Static analysis for control operators
Control operators allow programs to have access and manipulate their execution context. Abortive control operators, such as call/cc in Scheme or SML, capture the entire execution context (also called continuation), while delimited-control operators, such as shift and reset captures only a part of the continuation (delimited by reset). We want to prove properties (like equivalences between terms or termination) for languages with these operators, using static analysis.
In [9] , [16] , we study the behavioral theory of a language with delimited control. More precisely, we define environmental bisimilarities for the delimited-control operators shift and reset. We consider two different notions of contextual equivalence: one that does not require the presence of a top-level control delimiter when executing tested terms, and another one, fully compatible with the original CPS semantics of shift and reset, that does. For each of them, we develop sound and complete environmental bisimilarities, and we discuss up-to techniques.

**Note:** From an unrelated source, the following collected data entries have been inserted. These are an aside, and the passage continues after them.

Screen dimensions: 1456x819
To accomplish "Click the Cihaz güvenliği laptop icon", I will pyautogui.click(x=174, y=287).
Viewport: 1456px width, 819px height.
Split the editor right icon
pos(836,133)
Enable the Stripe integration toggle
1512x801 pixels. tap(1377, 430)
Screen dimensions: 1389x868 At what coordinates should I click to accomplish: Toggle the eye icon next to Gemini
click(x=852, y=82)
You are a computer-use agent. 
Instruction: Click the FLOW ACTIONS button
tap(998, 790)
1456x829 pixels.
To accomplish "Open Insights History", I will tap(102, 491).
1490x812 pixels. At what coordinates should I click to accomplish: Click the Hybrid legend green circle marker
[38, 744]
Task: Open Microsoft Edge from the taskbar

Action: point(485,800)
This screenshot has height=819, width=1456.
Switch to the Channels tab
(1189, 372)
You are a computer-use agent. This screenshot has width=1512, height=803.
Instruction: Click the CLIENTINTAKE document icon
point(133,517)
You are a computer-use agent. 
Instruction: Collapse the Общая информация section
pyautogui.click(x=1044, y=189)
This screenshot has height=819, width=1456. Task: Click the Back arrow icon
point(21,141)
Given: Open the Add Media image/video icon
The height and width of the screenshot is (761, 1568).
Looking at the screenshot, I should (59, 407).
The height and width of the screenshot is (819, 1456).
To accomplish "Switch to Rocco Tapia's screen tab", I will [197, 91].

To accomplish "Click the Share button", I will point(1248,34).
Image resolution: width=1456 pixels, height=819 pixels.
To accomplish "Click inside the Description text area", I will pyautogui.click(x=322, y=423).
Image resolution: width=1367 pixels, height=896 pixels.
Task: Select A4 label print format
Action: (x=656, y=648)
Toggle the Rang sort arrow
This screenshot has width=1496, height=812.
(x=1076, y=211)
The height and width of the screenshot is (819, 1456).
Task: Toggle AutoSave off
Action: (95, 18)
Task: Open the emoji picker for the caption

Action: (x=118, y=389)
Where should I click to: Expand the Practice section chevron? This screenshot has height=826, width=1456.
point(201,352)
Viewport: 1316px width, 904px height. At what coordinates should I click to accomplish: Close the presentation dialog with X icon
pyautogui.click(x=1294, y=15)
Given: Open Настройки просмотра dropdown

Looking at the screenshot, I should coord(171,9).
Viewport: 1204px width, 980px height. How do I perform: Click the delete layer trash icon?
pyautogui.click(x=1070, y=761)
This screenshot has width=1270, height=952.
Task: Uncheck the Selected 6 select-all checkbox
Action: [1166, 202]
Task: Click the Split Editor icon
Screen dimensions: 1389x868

In [8] , we present new proofs of termination of evaluation in reduction semantics (i.e., a small-step operational semantics with explicit representation of evaluation contexts) for System F with control operators. We introduce a modified version of Girard's proof method based on reducibility candidates, where the reducibility predicates are defined on values and on evaluation contexts as prescribed by the reduction semantics format. We address both abortive control operators (callcc) and delimited-control operators (shift and reset) for which we introduce novel polymorphic type systems, and we consider both the call-by-value and call-by-name evaluation strategies.
Polymorphism and higher-order functions for XML
In [11] , we define a calculus with higher-order polymorphic functions, recursive types with arrow and product type constructors and set-theoretic type connectives (union, intersection, and negation). We study the explicitly-typed version of the calculus in which type instantiation is driven by explicit instantiation annotations. In particular, we define an explicitly-typed -calculus with intersection types and an efficient evaluation model for it. In a companion paper [21] , we define a local type inference system that allows the programmer to omit explicit instantiation annotations, and a type reconstruction system that allows the programmer to omit explicit type annotations. The work presented in the two articles provides the theoretical foundations and technical machinery needed to design and implement higher-order polymorphic functional languages for semi-structured data.